I won’t hide behind the old maxim, “art is subjective,” either. Not everything is art to everyone, and that’s a simple fact. Ebert may choose to denigrate video games, to disbelieve in their artistic merit, and that’s okay. It’s his refusal to give them the time of day, and the respect of half a doubt, that angers me. It’s simple ignorance, is what it is. He may ‘experience’ video games however he chooses, but to the best of my knowledge, he never really has, and never really will.


7 Comments


  1. Does he give a definition of art?

  2. Oh, actually he 'tends to think of art as the work of one artist'.

  3. Valuable info. Lucky me I found your site by accident, I bookmarked it.

  4. by definition movies and often musical arrangements do not qualify

    • Also most sculptures, all architecture, ballet, performances, large paintings like the Sistine Chapel, etc. Ebert admits this, " Yet a cathedral is the work of many, and is it not art?" but it does nothing to change his definition.

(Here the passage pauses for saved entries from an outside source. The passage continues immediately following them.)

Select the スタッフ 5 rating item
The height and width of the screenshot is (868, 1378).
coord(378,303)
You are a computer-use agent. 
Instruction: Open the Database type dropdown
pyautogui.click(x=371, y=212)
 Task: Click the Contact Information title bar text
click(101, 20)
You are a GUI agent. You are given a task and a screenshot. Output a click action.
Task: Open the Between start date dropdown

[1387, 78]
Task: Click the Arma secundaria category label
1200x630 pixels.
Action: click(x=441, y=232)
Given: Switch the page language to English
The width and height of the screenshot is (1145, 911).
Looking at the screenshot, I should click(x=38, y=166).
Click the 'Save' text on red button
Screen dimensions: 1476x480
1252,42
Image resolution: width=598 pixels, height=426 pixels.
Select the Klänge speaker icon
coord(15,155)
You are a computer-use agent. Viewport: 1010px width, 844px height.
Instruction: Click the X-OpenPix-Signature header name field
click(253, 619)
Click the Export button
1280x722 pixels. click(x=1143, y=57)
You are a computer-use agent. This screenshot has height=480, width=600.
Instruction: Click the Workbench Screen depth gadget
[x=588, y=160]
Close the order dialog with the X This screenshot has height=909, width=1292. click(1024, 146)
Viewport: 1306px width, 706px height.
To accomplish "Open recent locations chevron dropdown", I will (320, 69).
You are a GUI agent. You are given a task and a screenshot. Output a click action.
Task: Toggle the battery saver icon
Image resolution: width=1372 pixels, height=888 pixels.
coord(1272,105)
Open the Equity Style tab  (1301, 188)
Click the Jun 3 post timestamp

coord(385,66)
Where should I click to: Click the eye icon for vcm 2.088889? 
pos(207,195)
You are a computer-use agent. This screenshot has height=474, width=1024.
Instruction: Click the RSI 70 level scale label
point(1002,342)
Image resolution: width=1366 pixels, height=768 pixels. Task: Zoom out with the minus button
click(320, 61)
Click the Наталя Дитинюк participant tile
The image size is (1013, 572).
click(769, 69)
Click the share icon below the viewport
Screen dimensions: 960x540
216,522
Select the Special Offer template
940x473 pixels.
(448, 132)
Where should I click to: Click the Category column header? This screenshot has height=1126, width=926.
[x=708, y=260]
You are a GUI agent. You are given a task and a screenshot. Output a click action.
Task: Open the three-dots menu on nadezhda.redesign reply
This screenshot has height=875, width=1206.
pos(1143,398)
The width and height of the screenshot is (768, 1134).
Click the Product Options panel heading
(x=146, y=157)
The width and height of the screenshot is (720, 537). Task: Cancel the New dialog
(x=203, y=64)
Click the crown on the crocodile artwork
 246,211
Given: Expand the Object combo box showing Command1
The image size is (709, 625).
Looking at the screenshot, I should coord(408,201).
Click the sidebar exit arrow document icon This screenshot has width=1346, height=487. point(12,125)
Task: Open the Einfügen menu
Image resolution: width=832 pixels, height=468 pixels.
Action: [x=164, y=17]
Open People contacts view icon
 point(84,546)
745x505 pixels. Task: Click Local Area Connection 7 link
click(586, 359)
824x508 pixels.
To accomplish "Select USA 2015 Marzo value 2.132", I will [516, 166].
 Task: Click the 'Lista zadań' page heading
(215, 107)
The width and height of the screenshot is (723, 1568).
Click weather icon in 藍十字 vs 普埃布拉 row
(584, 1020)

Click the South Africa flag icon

      What he has a problem with is games in general being art. "Why are gamers so intensely concerned, anyway, that games be defined as art? Bobby Fischer, Michael Jordan and Dick Butkus never said they thought their games were an art form. Nor did Shi Hua Chen, winner of the $500,000 World Series of Mah Jong in 2009."

      What he fails to recognize (as amply evidenced by the extremely dated images on his article) is that video games have evolved with complex art design, cinematography, soundtracks, and storytelling – sometimes blurring the line between film and game (as in Heavy Rain). Yes there are goals and a layer of interactiveness is required, but how different is this from being drawn into a film, rooting for characters and guessing what will happen? How is this different from the experience of attending the symphony or theatre, sitting down and actively participating through the act of listening and thinking? And most damning, how is this different from the growing work of interactive art exhibits that have found open arms in the world's museums such as the Metropolitan Museum of Art, Tate Modern, Art Institute of Chicago, and hundreds more?

      There is a powerful adage in the scientific community that I believe fits here perfectly: When an old scientist says something is possible, he is probably right. When an old scientist says something is impossible he is probably wrong.

      Video games will be, if they already aren't, art.

  5. "I have declined all opportunities to enlarge upon it or defend it." –Roger Ebert

    Your mouth is your sword, your instrument of destruction. Therefore, to speak that which you would not defend with your life is the practice of the cowardly, the wicked, and the undisciplined.